━━ DATA
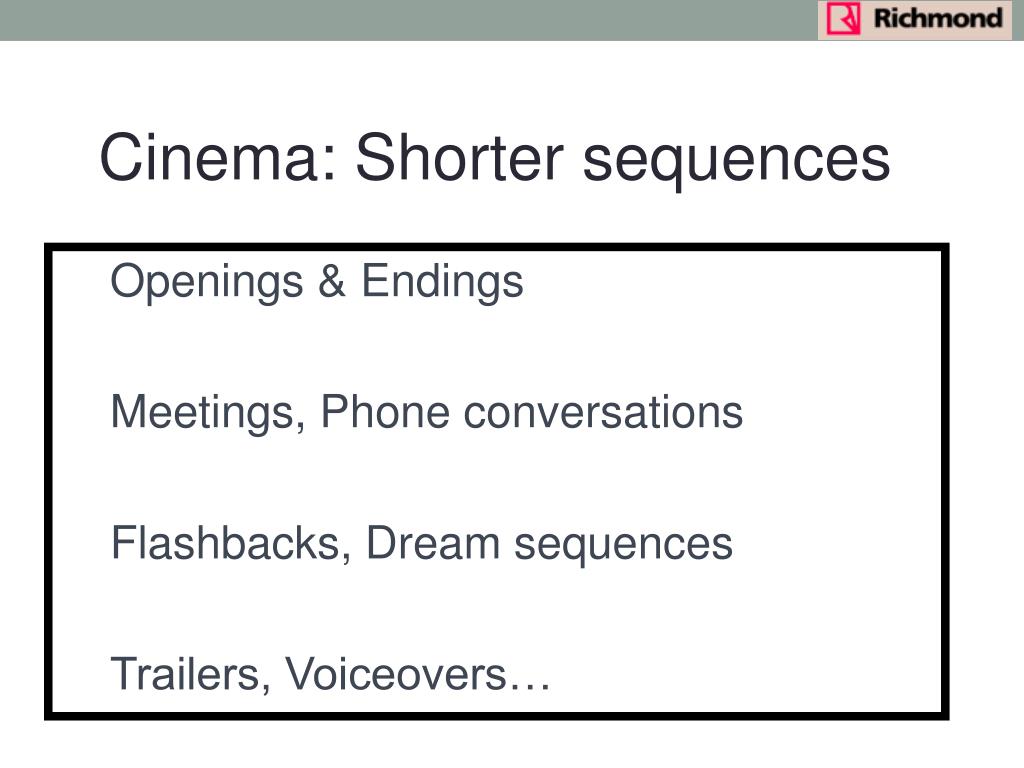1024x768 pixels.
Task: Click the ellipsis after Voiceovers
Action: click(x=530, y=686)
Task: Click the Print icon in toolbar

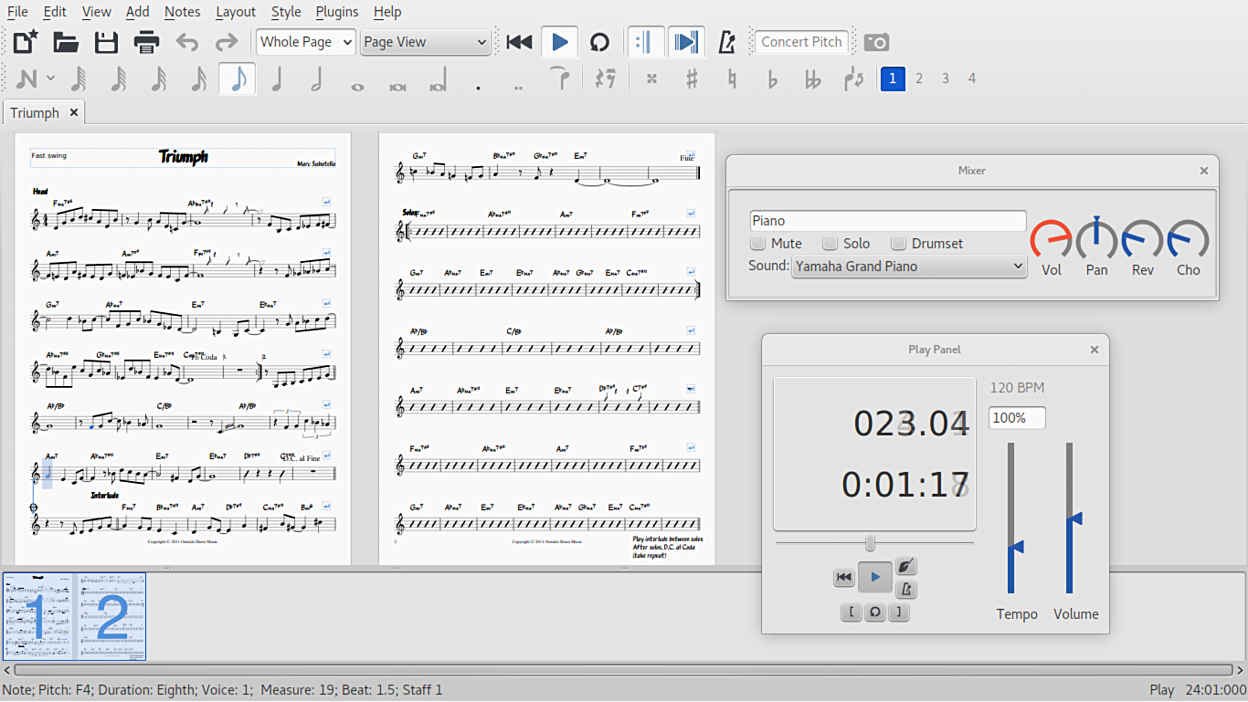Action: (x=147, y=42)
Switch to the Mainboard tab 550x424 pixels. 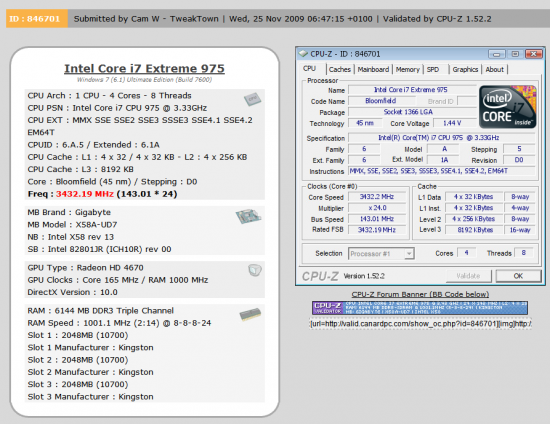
━━━━
━━ DATA
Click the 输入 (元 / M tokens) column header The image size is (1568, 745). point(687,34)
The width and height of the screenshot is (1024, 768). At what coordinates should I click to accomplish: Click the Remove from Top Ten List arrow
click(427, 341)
━━━━
Using the listing above, reproduce word for word every line from the one containing "Task: Click the Print icon in toolbar" through the one containing "Switch to the Mainboard tab 550x424 pixels.". Pictures must be left out.

Task: Click the Print icon in toolbar

Action: (x=147, y=42)
Switch to the Mainboard tab 550x424 pixels. 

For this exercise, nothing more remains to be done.